Reproduce the data below verbatim, omitting the pictures.

Data for locating text and elements
■ ■ ■ ■ ■ ■ ■

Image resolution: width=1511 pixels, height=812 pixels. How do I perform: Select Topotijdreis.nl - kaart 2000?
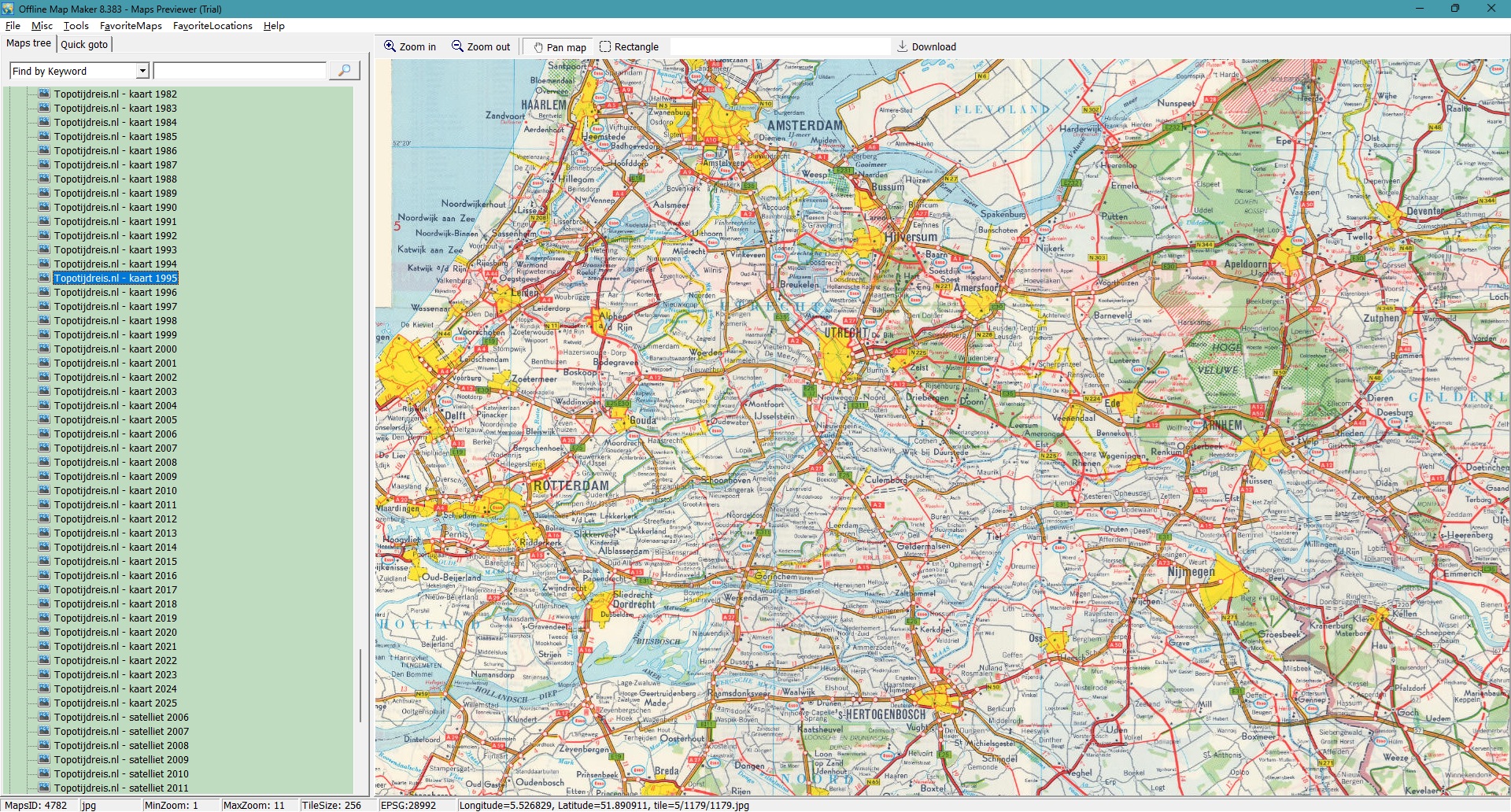[115, 349]
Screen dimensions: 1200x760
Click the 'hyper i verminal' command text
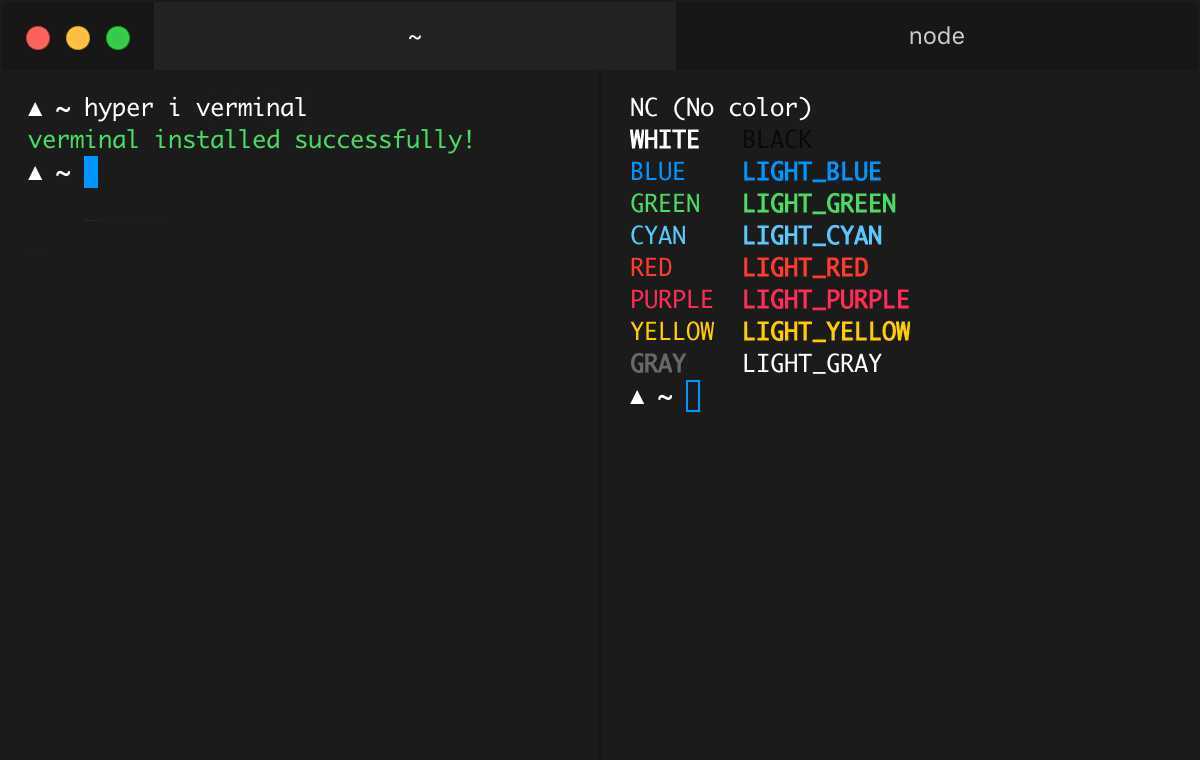(x=195, y=108)
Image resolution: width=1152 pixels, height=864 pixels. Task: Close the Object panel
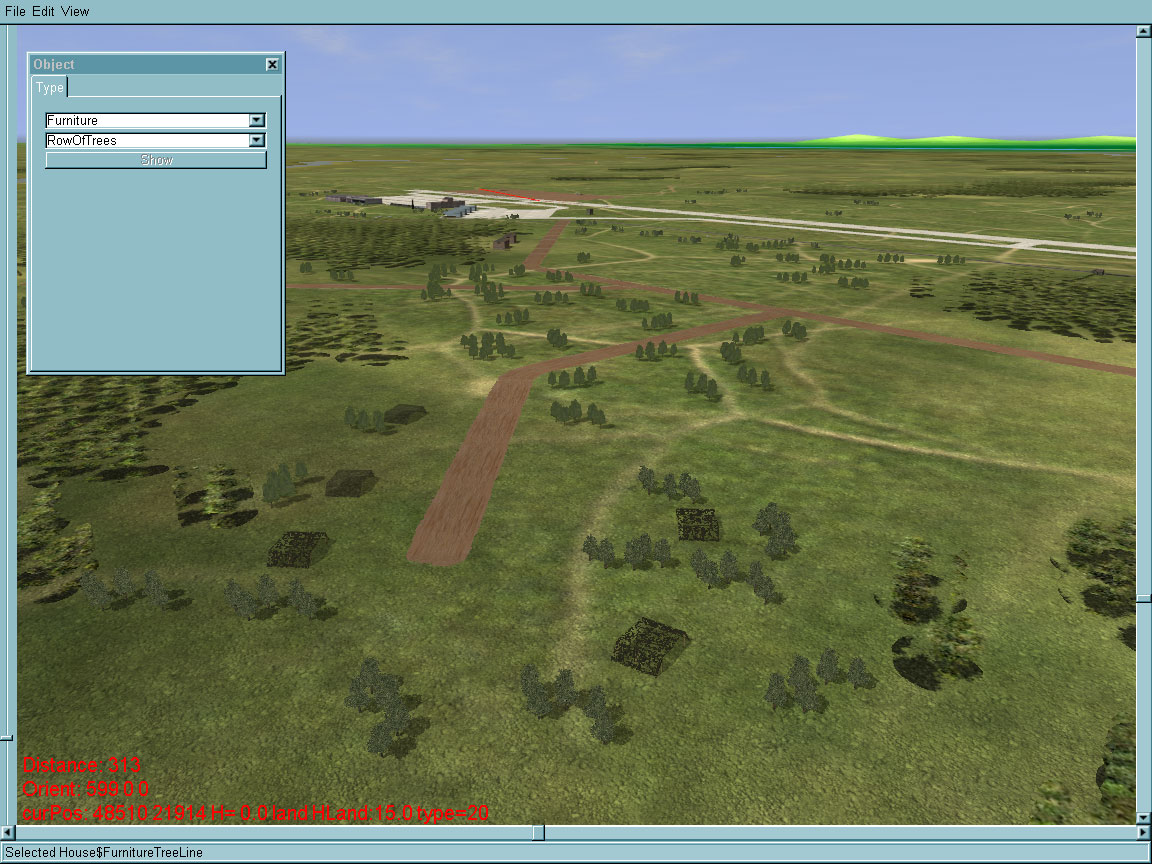coord(272,64)
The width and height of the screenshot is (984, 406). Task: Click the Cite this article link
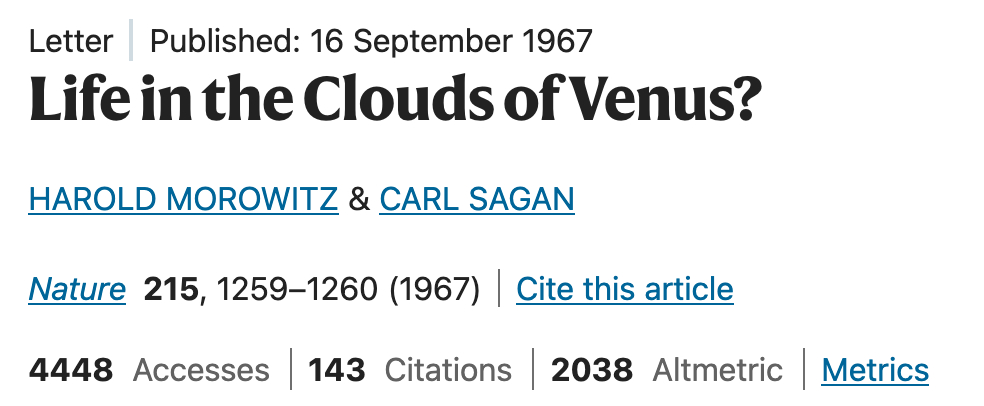(625, 290)
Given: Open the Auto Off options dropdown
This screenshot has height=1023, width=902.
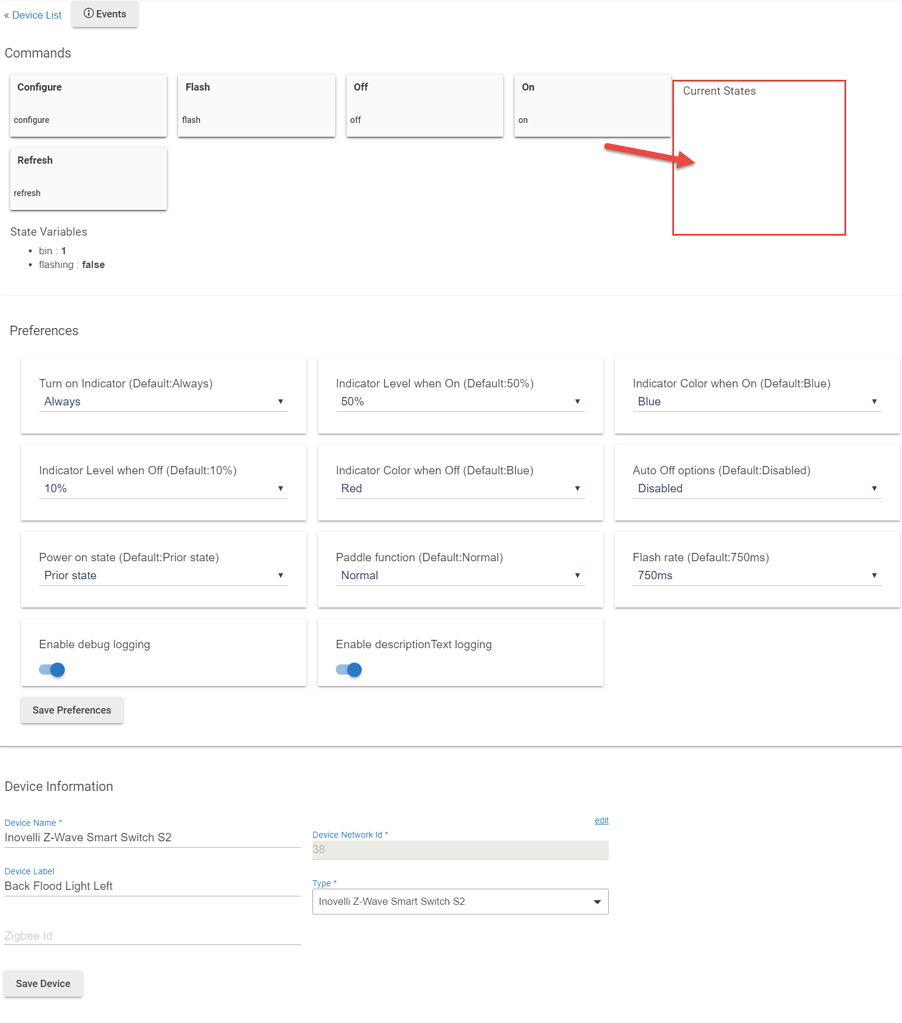Looking at the screenshot, I should (757, 488).
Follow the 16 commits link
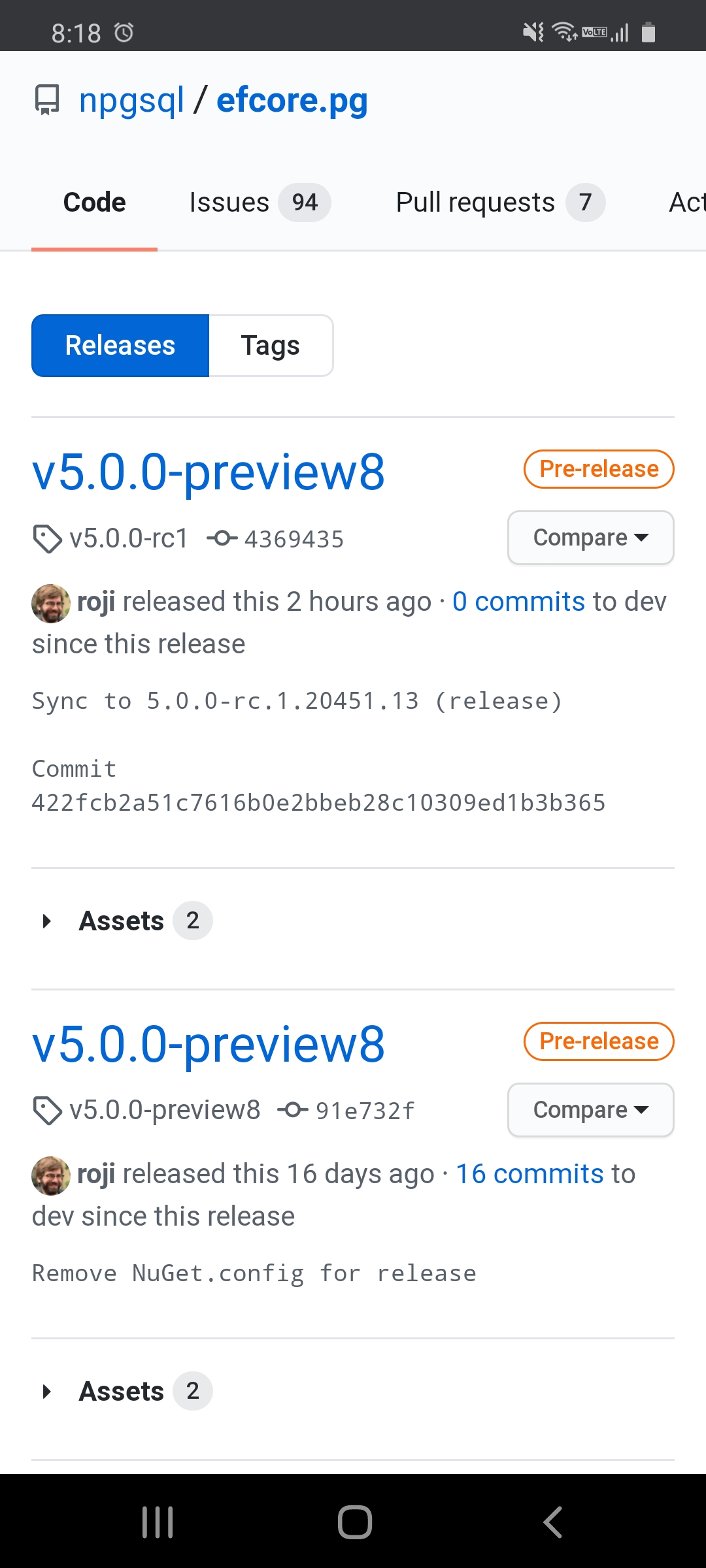The height and width of the screenshot is (1568, 706). (x=528, y=1173)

■ ■ ■ ■ ■ ■ ■

[Output of the exercise]
Image resolution: width=1511 pixels, height=812 pixels. How do I perform: Select Topotijdreis.nl - kaart 2000?
[115, 349]
Screen dimensions: 1200x760
Click the 'hyper i verminal' command text
(x=195, y=108)
Image resolution: width=1152 pixels, height=864 pixels. Task: Close the Object panel
coord(272,64)
The width and height of the screenshot is (984, 406). Task: Click the Cite this article link
(625, 290)
Given: Open the Auto Off options dropdown
This screenshot has height=1023, width=902.
Looking at the screenshot, I should (757, 488).
Follow the 16 commits link
The height and width of the screenshot is (1568, 706). (x=528, y=1173)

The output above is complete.